# Applying visitor visa While processing 309/100



## coolc (Mar 26, 2012)

Hello

Im a Permanent resident in Australia and my wife is Sri Lankan. She applied her 309/100 last september and still we have not heard anything from Visa office. 
All we got is a automated email from VFS ( Where we lodged it as VFS is the place take applications behalf of Australian high commision - colombo ) saying our application has been forwarded to AUSTRALIAN HIGH COMMISION - COLOMBO. 

It has been 3 and half months now. We contacted them and they replied to our email saying processing time is upto 12 months. we still have NO CO.

We dont wont to live apart such a long time so we decided to apply for a sponsored visitor visa ( 679 ) so we can be together for sometime till they process 309/100.

so

1. Anyone did that ? what is the procedure ? is it ok or will it cause any issues to our 309/100 ?

2. we heard we have to let our CO if we are intend to apply a visitor visa. but as we dont have a CO yet what can we do ?

please help.

Thank you.


----------



## kttykat (Oct 30, 2012)

coolc said:


> Hello
> 
> Im a Permanent resident in Australia and my wife is Sri Lankan. She applied her 309/100 last september ( 17/09/2012 ) and still we have not heard anything from Visa office.
> All we got is a automated email from VFS ( Where we lodged it as VFS is the place take applications behalf of Australian high commision - colombo ) saying our application has been forwarded to AUSTRALIAN HIGH COMMISION - COLOMBO.
> ...


If they grant it she will need to leave Australia when they are ready to grant the visa. Hearing nothing from immigration is the norm.

Kttykat


----------



## coolc (Mar 26, 2012)

kttykat said:


> If they grant it she will need to leave Australia when they are ready to grant the visa. Hearing nothing from immigration is the norm.
> 
> Kttykat


So to whom we should inform if we are applying a visitor visa ?

> Tasks to carry out:
**a)** In the visa thread, retype the text starting at the words "1. Anyone did" and ending after the words "(Oct 30, 2012)".
**b)** In the visa thread, why did the couple decide to apply for a sponsored visitor visa? Answer in one to three sentences.

> Raw data:

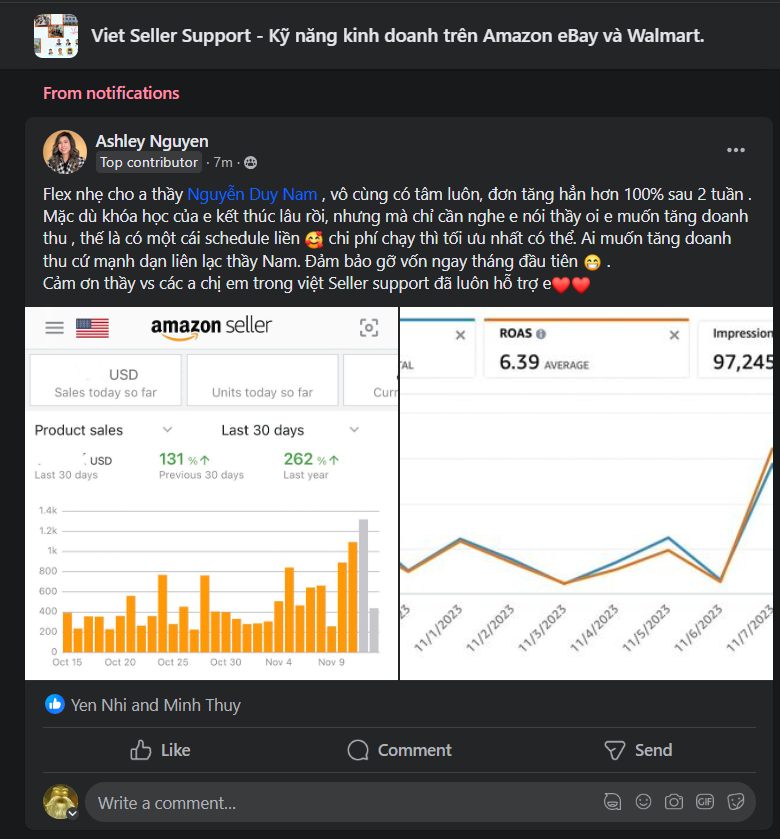780x839 pixels.
Task: Open the GIF picker in comment box
Action: point(705,802)
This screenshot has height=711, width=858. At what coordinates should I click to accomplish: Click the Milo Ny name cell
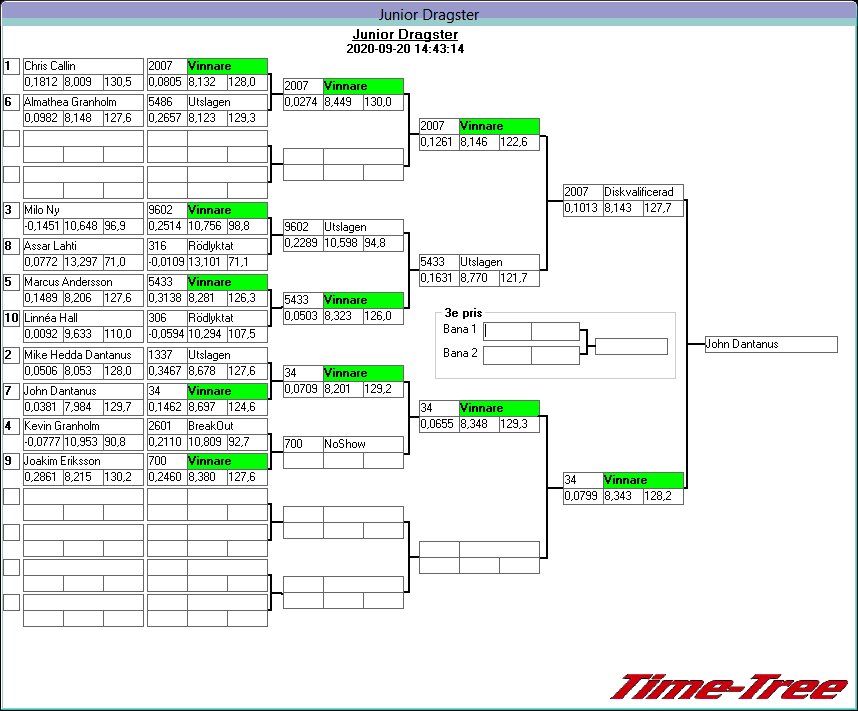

> Set of answers:
**a)**
1. Anyone did that ? what is the procedure ? is it ok or will it cause any issues to our 309/100 ?

2. we heard we have to let our CO if we are intend to apply a visitor visa. but as we dont have a CO yet what can we do ?

please help.

Thank you.


----------



## kttykat (Oct 30, 2012)

**b)** They didn't want to live apart for a long time, so they chose a sponsored visitor visa (679) to be together until the 309/100 is processed. They had been told processing could take up to 12 months, and after three and a half months they still had no CO.